** Opening Entries provided block **

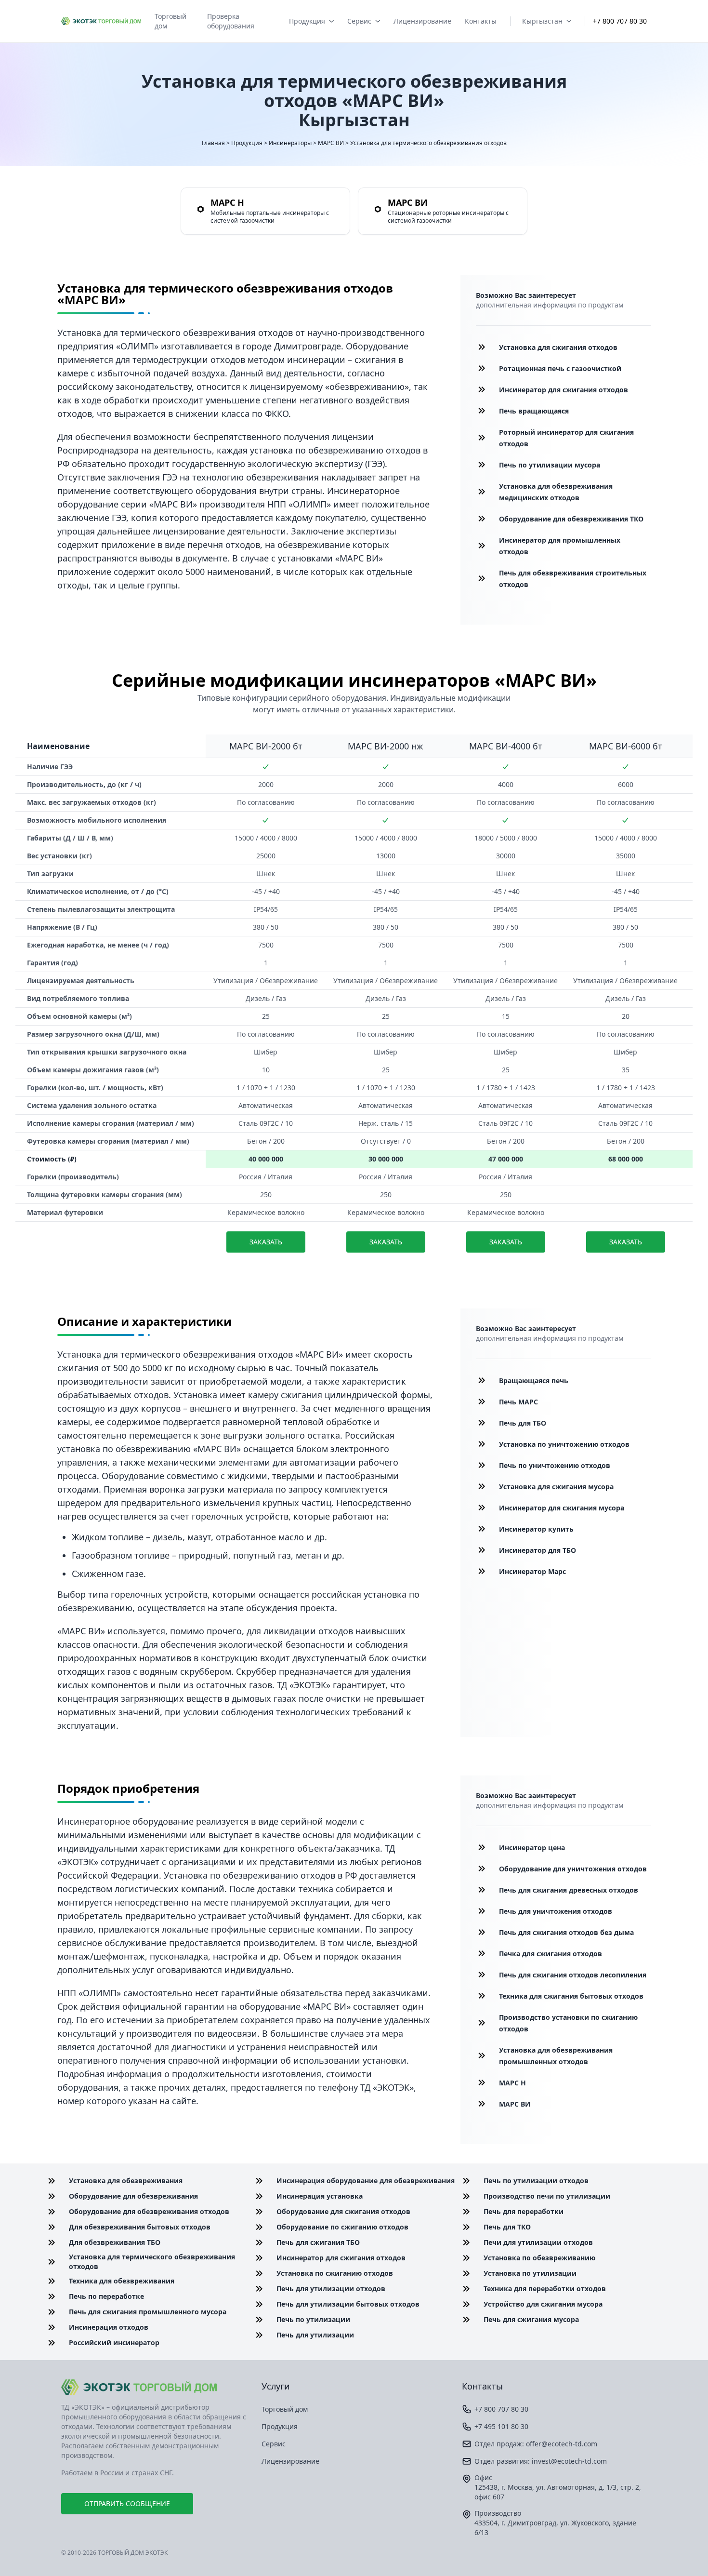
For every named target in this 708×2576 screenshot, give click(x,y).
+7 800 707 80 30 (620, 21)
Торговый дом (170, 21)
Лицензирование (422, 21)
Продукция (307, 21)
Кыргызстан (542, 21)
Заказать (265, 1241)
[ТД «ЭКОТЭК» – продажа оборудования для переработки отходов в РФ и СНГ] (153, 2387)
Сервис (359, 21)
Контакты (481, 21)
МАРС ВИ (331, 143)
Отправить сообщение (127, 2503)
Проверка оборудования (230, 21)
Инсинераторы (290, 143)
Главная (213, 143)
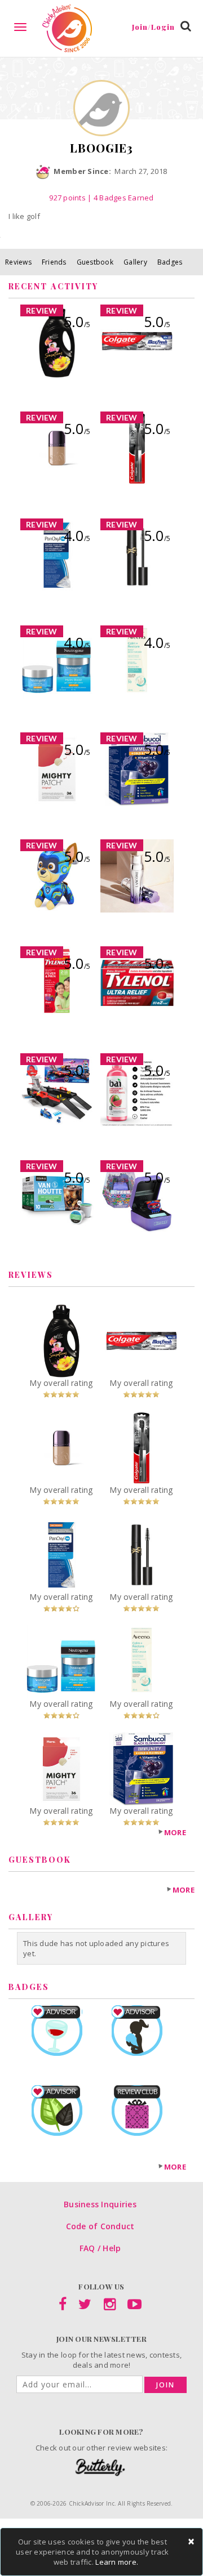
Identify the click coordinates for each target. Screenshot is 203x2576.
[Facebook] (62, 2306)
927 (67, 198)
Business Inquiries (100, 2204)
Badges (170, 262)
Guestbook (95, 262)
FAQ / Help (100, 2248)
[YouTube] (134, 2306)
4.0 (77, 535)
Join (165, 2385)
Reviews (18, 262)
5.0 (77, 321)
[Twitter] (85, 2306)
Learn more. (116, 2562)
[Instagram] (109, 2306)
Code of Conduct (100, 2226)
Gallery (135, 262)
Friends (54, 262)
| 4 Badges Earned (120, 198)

** Closing Entries provided block **

▶ [Action item]:
Some lines of the records above contain the word "target". How many are there? Reply with the number alone.

▶ [Result of this task]:
2